Wireless Temperature Sensing for High-Temperature Furnaces

OVERVIEW

Modern industrial furnaces—whether in steel, glass, ceramics or petrochemicals—demand precise, real time temperature monitoring to safeguard product quality, extend asset life and enhance safety. Traditional hard-wired thermocouples are costly to install, prone to interference and offer limited flexibility.
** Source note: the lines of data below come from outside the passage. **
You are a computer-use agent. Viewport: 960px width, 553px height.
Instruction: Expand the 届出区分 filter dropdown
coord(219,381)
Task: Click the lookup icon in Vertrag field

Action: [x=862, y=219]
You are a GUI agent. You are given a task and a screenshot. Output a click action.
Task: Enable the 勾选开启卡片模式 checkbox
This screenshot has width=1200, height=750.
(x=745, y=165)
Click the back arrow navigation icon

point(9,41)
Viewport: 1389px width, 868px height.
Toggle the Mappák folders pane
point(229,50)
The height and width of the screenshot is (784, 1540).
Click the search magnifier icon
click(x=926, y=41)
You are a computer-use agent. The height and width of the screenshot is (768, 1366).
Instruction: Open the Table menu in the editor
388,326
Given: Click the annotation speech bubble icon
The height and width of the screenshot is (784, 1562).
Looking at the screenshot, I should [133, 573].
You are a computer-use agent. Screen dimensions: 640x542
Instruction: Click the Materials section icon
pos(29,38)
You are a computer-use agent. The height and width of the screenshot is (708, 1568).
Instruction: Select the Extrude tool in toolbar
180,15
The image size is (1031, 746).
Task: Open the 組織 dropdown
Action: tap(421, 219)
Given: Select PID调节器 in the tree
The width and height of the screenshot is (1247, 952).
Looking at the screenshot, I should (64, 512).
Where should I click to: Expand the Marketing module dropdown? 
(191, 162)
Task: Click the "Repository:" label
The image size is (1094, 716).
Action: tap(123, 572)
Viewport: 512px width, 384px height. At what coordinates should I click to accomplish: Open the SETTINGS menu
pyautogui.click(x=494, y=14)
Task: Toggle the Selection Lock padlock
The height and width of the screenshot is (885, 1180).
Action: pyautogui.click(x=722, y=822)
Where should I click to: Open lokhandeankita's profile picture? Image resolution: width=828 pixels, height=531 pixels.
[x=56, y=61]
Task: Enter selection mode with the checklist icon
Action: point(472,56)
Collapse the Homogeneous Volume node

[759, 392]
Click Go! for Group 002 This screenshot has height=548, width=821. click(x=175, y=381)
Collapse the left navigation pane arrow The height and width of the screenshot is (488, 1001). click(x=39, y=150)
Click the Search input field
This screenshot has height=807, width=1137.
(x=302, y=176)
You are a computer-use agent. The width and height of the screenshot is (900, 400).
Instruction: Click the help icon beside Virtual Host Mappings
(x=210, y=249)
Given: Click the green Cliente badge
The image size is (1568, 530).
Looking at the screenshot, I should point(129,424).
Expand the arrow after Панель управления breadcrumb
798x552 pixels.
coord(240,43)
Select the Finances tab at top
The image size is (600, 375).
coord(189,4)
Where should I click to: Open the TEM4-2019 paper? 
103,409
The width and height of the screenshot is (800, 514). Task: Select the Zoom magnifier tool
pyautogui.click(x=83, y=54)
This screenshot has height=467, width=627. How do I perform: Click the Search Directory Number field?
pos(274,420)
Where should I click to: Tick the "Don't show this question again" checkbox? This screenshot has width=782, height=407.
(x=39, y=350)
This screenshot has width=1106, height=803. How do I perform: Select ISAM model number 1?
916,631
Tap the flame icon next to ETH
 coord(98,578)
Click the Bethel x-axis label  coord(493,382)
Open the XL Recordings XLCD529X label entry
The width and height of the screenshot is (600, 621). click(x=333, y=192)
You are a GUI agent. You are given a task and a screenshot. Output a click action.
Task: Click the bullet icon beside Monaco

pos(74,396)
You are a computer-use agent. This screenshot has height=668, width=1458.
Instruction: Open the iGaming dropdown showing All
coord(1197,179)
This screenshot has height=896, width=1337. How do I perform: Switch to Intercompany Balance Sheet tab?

This case study presents a modular, wireless sensing solution that can be adapted to virtually any furnace environment, leveraging low-power wide area networks (LPWAN) and private cellular options to deliver actionable temperature data up to 1,200 °C.

CHALLENGE

• Installation Barriers: Running cables through furnace walls and roofs requires invasive maintenance, frequent replacement and high capital outlay.
• Data Latency & Reliability: Conventional data loggers incur delays and are vulnerable to electromagnetic interference (EMI) from nearby motors and power cables.
• Scalability Limits: Hard-wired points of measurement restrict sensor density and prevent rapid reconfiguration for evolving process needs.

WIRELESS SENSOR SOLUTION

1. High-Temperature Thermocouple Nodes
• Design: Proprietary thermocouples paired with ruggedised transmitters survive continuous exposure to 1,200°C. Electronics are housed behind hi-spec insulation and optimised airflow channels to ensure accurate junction contact and longevity.
• Form Factor: Compact modules can be mounted on furnace walls, lids or hearths without drilling or extensive retrofits, enabling rapid deployment and repositioning as process requirements evolve.
2. LPWAN Connectivity (LoRaWAN)
• Protocol Advantages: LoRaWAN offers kilometre scale range in unobstructed settings, low power consumption for multi-year battery life, and robust penetration through steel structures.
• Performance: In heavy industrial environments, practical ranges of several hundred metres are typical - even within large furnaces or adjacent plant areas - providing real-time feed of temperature data with negligible latency

EXTENDING TO PRIVATE 4G / 5G NETWORKS

For operations requiring higher data rates, mobility or ultra low latency (e.g., advanced control loops, video diagnostics), a closed-loop LTE or 5G network can be deployed alongside LPWAN:

• Bandwidth & Throughput: Supports streaming high resolution sensor arrays or imaging, facilitating multiparameter process monitoring.
• Quality of Service (QoS): Network slicing ensures critical temperature streams receive priority and guaranteed latency.
• Security & Coverage: Private cellular infrastructures offer encryption, SIM-based authentication and customizable coverage—ideal for remote or clustered furnace sites where public networks are unreliable.
• Edge Integration: On-premise 5G gateways can host AI powered edge analytics, enabling predictive maintenance models to run locally and trigger alarms in milliseconds.

KEY BENEFITS

Benefit	Impact
Reduced CAPEX/OPEX	Eliminates trenching and cabling; battery-powered nodes lower power costs.
Flexibility & Scale	Add, move or replace sensors in hours; supports dozens of nodes per furnace.
Improved Uptime	No physical cabling failures; robust RF links through EMI zones.
Enhanced Safety	Remote monitoring removes personnel from hazardous zones; instant alerts on excursions.
Data-Driven Control	Continuous streams feed dashboards and control systems, enabling tighter thermal profiles and energy savings.

CONCLUSION

By decoupling sensor installation from hard-wired constraints and embracing hybrid wireless architecture - LPWAN for basic telemetry plus private 4G/5G for advanced applications—plant operators gain unprecedented visibility into furnace performance. This modular approach drives immediate cost savings, boosts asset life and lays a scalable foundation for Industry 4.0 ambitions across any high-temperature process.